To get around this challenge, Bouman’s algorithm does not rely on a single telescope. Instead, it pieces together data from radio telescopes around the globe. The Event Horizon Telescope was the team that collaborated to put all of the data together.
In November 2016, Bouman gave a Ted Talk at TedxBeaconStreet about her work, titled “How to take a picture of a black hole.” You can watch her talk below:
“Different types of images have very distinct features. We can easily tell the difference between black hole simulation images and images we take every day here on Earth. We need a way to tell our algorithms what images look like without imposing one type of image’s features too much. One way we can try to get around this is by imposing the features of different kinds of images and seeing how the type of image we assume affects our reconstructions. If all images’ types produce a very similar-looking image, then we can start to become more confident that the image assumptions we’re making are not biasing this picture that much,” she said during the talk.

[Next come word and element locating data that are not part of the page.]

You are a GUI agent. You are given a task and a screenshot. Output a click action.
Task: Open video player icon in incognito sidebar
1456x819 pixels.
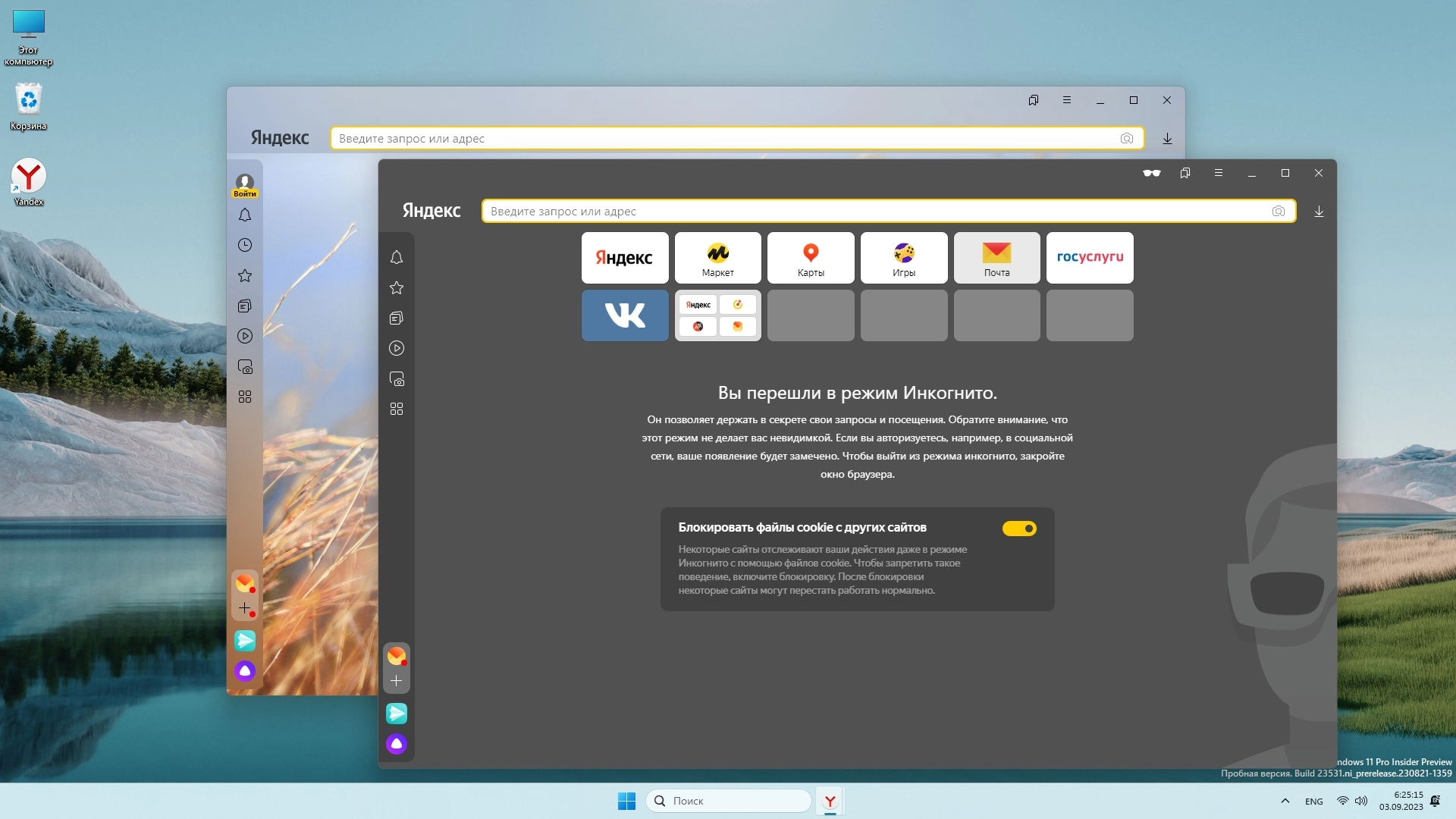pos(396,349)
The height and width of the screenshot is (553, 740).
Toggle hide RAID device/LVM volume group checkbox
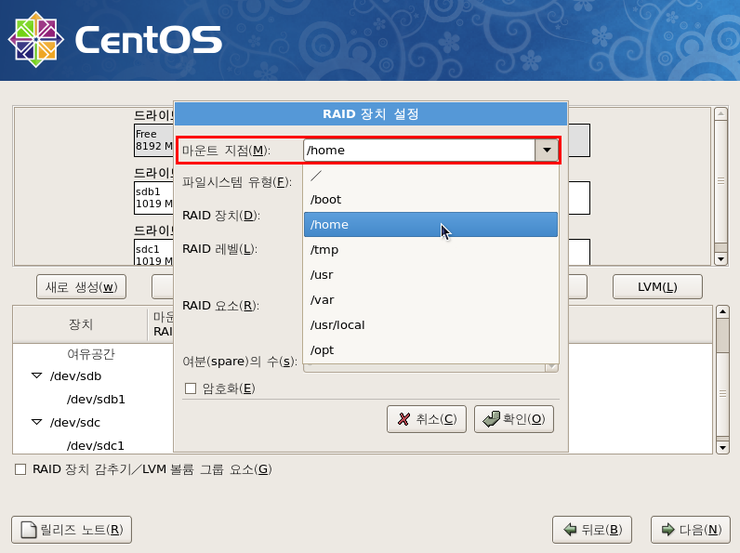pos(20,469)
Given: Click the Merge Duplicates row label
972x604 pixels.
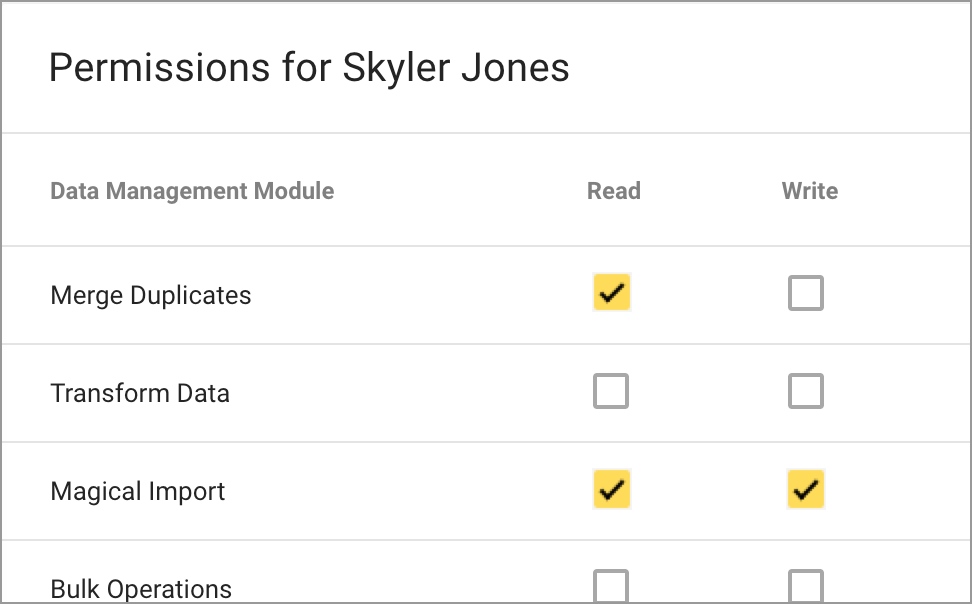Looking at the screenshot, I should [x=150, y=295].
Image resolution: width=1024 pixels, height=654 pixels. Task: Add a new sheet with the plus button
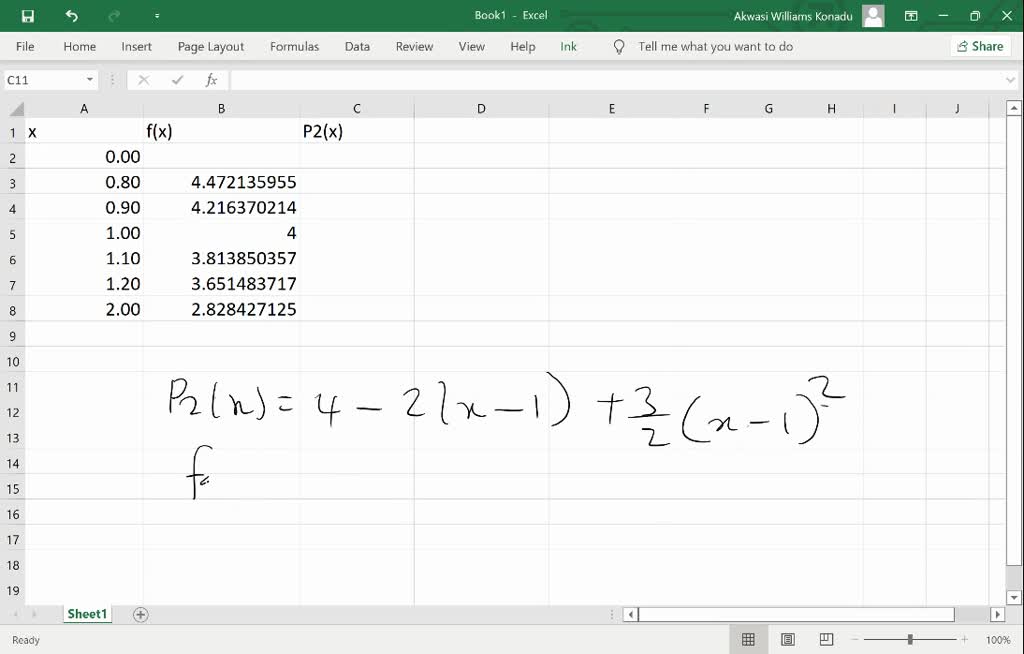click(x=140, y=614)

Bouman added, “This is a little bit like giving the same description to three different sketch artists from all around the world. If they all produce a very similar-looking face, then we can start to become confident that they’re not imposing their own cultural biases on the drawings. One way we can try to impose different image features is by using pieces of existing images. So we take a large collection of images, and we break them down into their little image patches. We then can treat each image patch a little bit like pieces of a puzzle. And we use commonly seen puzzle pieces to piece together an image that also fits our telescope measurements.”
4. She Has a Ph.D. in Electrical Engineering & Is Currently a Professor at the California Institute of Technology in Pasadena
Katie Bouman’s college education began at the University of Michigan. She earned an undergraduate degree in Electrical Engineering in 2011.
Bouman headed to Cambridge, Massachusetts after that. She earned a master’s degree in Electrical Engineering and Computer Science in 2013 from the Massachusetts Institute of Technology. Bouman stayed at MIT for her Ph.D., which she obtained in 2017.
As referenced above, Bouman began collaborating with the Event Horizon Telescope while she was still a student. She stayed on as a postdoctoral fellow after earning her doctorate degree.
Bouman is now teaching. She accepted a Visiting Associate position in the Computing and Mathematical Sciences department at the California Institute of Technology in Pasadena. Her research focus is described on the Caltech website as “designing systems that tightly integrate algorithm and sensor design, making it possible to observe phenomena previously difficult or impossible to measure with traditional approaches.”
5. Bouman, a West Lafayette, Indiana, Native, Who Was Doing Research at Purdue While Still in High School, Is a Newlywed
Katherine L. Bouman recently had reason to celebrate in her personal life as well. She is a newlywed.
According to her profile on TheKnot.com, Bouman married Joe Leong on September 2, 2018, in Michigan. Her cover photo on Facebook displays her wedding dress.
Bouman was born on May 9, 1989, according to a search of online records. Bouman is originally from West Lafayette, Indiana. She graduated from West Lafayette High School in 2007, according to the Journal & Courier. She is the daughter of Charles Bouman and Cristina Bouman and has one sister, Amanda Bouman.
Her father, Charles Bouman, told the Journal & Courier that his daughter was doing imaging research at Purdue University in her hometown while she was still in high school. Her high school teacher, Phil Pusey, told the newspaper he was thrilled for her success.
“She was a super-detailed kind of kid, even when I had her in class. She was always ordered and organized, lab notes were written out to super-detail. … I can’t wait to show my kids in class. That’s really cool,” Pusey said.